Since 2022, Gleib has co-hosted episodes of The Young Turks. On December 2, 2022, Gleib, who is of Jewish heritage, made an appearance on The Young Turks criticizing Kanye West for an interview he had done with InfoWars, wherein West praised Adolf Hitler and the Nazis and denied the Holocaust.

==Telethon for America==
In 2018, Gleib created (and executed produced) the Telethon for America in partnership with Michelle Obama’s When We All Vote organization. Olivia Munn co-hosted with Gleib. Participating celebrities included Amy Schumer, Jane Fonda, Charlize Theron, Julia Louis-Dreyfus, Judd Apatow, Chelsea Handler, Alyssa Milano, Natalie Portman, Pete Davidson, and Jessica Alba.
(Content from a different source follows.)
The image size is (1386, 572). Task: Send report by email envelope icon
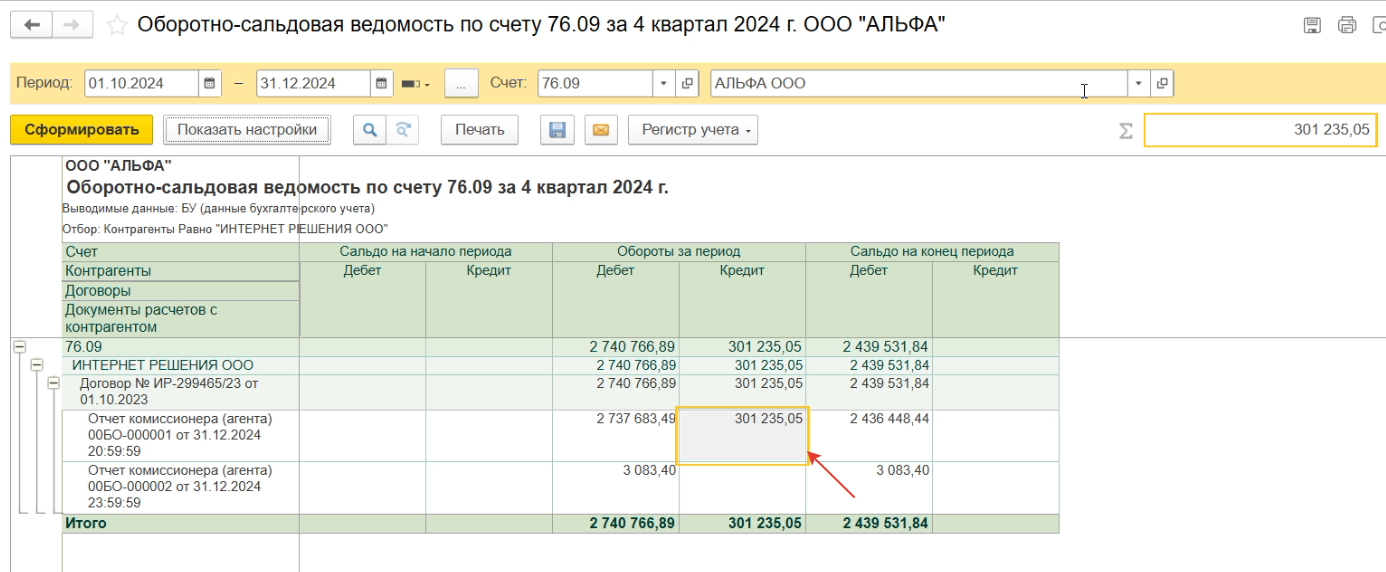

Gleib again produced (with Milano and Rosario Dawson) and hosted (with Dawson) the Telethon for America in 2020 in partnership with Represent Us.
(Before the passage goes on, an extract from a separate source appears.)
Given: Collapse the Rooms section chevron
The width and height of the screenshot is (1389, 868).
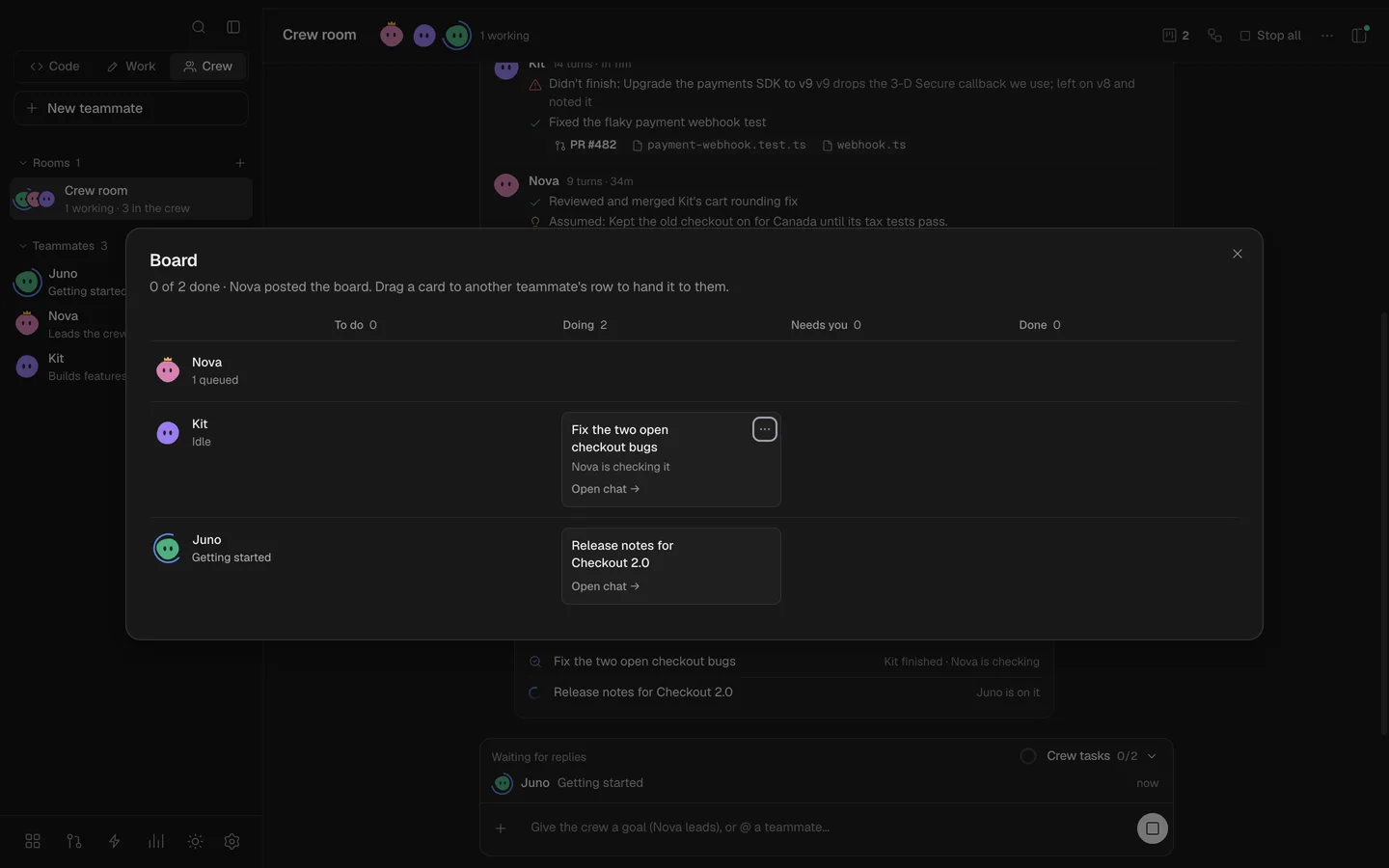Looking at the screenshot, I should pyautogui.click(x=23, y=163).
==2020 United States presidential campaign==
On May 13, 2019, Gleib announced his candidacy for President of the United States on Twitter. Shortly thereafter, Cenk Uygur of The Young Turks interviewed Gleib. He was also interviewed by Larry King on Politicking with Larry King, by Hannah Jewell of The Washington Post, by Stuart Varney on FOX Business Network, by Tomi Lahren on Fox Nation, and on NowThis.
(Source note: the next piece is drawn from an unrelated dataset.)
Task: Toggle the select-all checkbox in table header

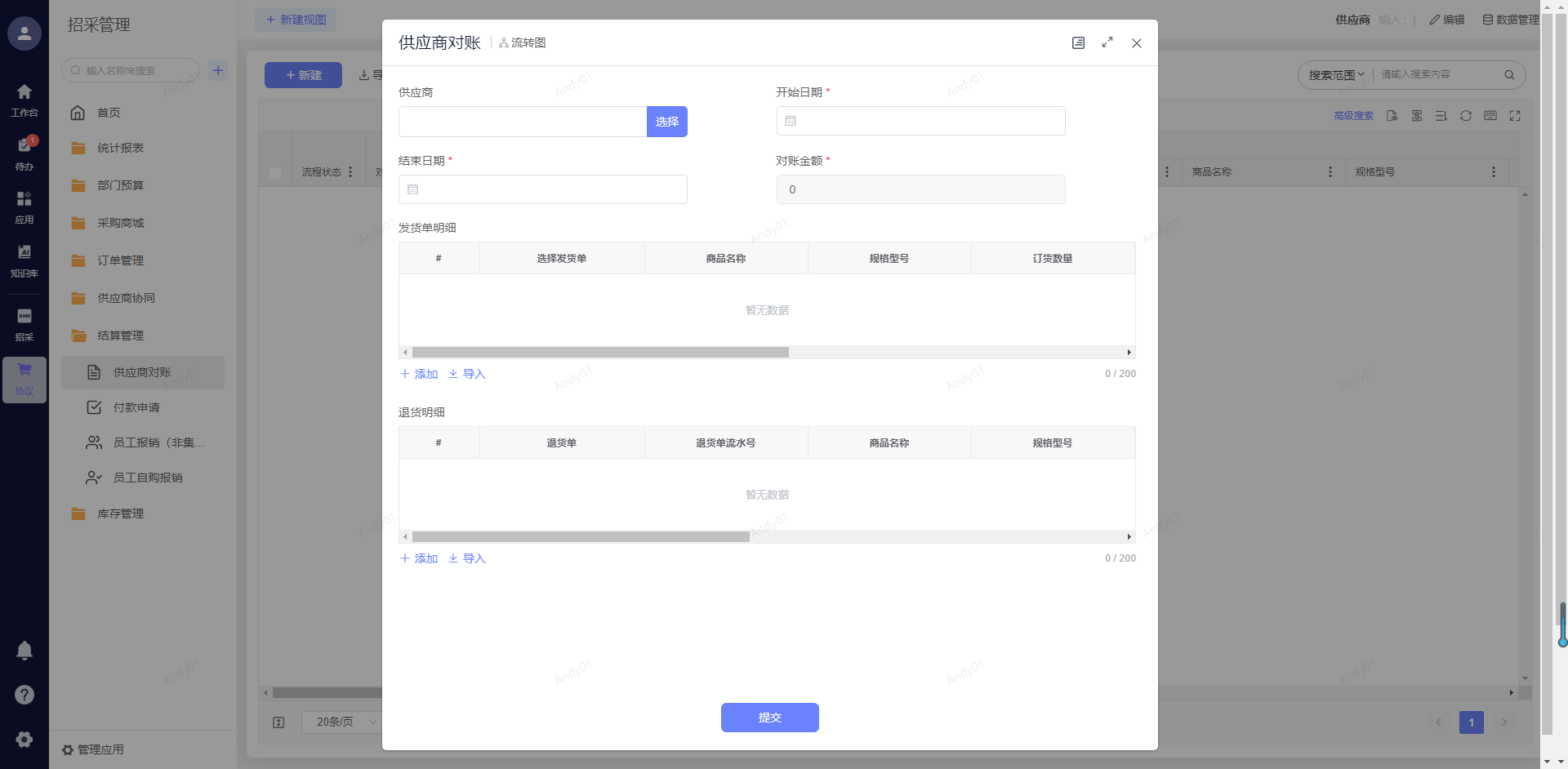Action: tap(275, 172)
Gleib campaigned over the course of seven months in thirteen states and territories. On August 21, 2019, at the annual AFL-CIO convention at Prairie Meadows Hotel in Altoona, he was the final speaker out of all 2020 Democratic candidates who spoke. However, Gleib was unable to garner significant mainstream media attention or financing, raising less than $70,000 through all of 2019. Despite media and financial struggles, Gleib's campaign finished as the 29th highest fundraising Democratic campaign out of over 200 campaigns. Additionally, his campaign's online donations were exclusively from first-time donors and represented all 50 U.S. states.

Gleib was on the ballot for the New Hampshire primary. On December 30, 2019, Gleib ended his campaign.

==Nowhere Comedy Club==
In response to the COVID-19 pandemic that left many comedians out of work, Gleib started the world's first entirely digital comedy club, Nowhere Comedy Club, with fellow comedian Steve Hofstetter as co-founder. Unlike other virtual venues, Nowhere encouraged audiences to keep their video and audio active during Zoom sessions so that performers could see and hear the audience's laughter. As a result, Nowhere Comedy Club mimicked being at a live venue in-person.

Within a few months, Nowhere had sold over 10,000 tickets to livestreamed comedy events. Comedians including Sarah Silverman, Bill Burr, Mike Birbiglia, John Cleese, Nikki Glaser, Christian Finnegan, Natasha Leggero, Todd Barry, Judah Friedlander, Jackie Fabulous, Sean Patton, Jay Jurden, Josh Johnson, and the Sklar brothers have all performed at Nowhere. Nowhere was covered in multiple profiles in The New York Times, as well as Fast Company. The interrobang also named Nowhere as the #3 innovator that changed comedy in 2020.